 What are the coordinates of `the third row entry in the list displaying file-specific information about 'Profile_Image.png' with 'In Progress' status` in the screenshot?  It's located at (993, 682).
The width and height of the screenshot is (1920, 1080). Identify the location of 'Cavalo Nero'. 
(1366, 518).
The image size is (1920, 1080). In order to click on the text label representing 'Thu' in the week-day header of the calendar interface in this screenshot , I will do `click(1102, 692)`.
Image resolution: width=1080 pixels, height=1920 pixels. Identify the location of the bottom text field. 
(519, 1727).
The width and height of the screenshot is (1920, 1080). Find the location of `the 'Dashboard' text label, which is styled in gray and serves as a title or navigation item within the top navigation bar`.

-------------------------

## EXERCISE BRIEF
Convert the listing above into a Markdown table with two columns, Row and Entry, giving each non-blank line its own numbered row and leaving out blank lines.

## THE RESPONSE
| Row | Entry |
|---|---|
| 1 |  What are the coordinates of `the third row entry in the list displaying file-specific information about 'Profile_Image.png' with 'In Progress' status` in the screenshot?  It's located at (993, 682). |
| 2 | The width and height of the screenshot is (1920, 1080). Identify the location of 'Cavalo Nero'.  |
| 3 | (1366, 518). |
| 4 | The image size is (1920, 1080). In order to click on the text label representing 'Thu' in the week-day header of the calendar interface in this screenshot , I will do `click(1102, 692)`. |
| 5 | Image resolution: width=1080 pixels, height=1920 pixels. Identify the location of the bottom text field.  |
| 6 | (519, 1727). |
| 7 | The width and height of the screenshot is (1920, 1080). Find the location of `the 'Dashboard' text label, which is styled in gray and serves as a title or navigation item within the top navigation bar`. |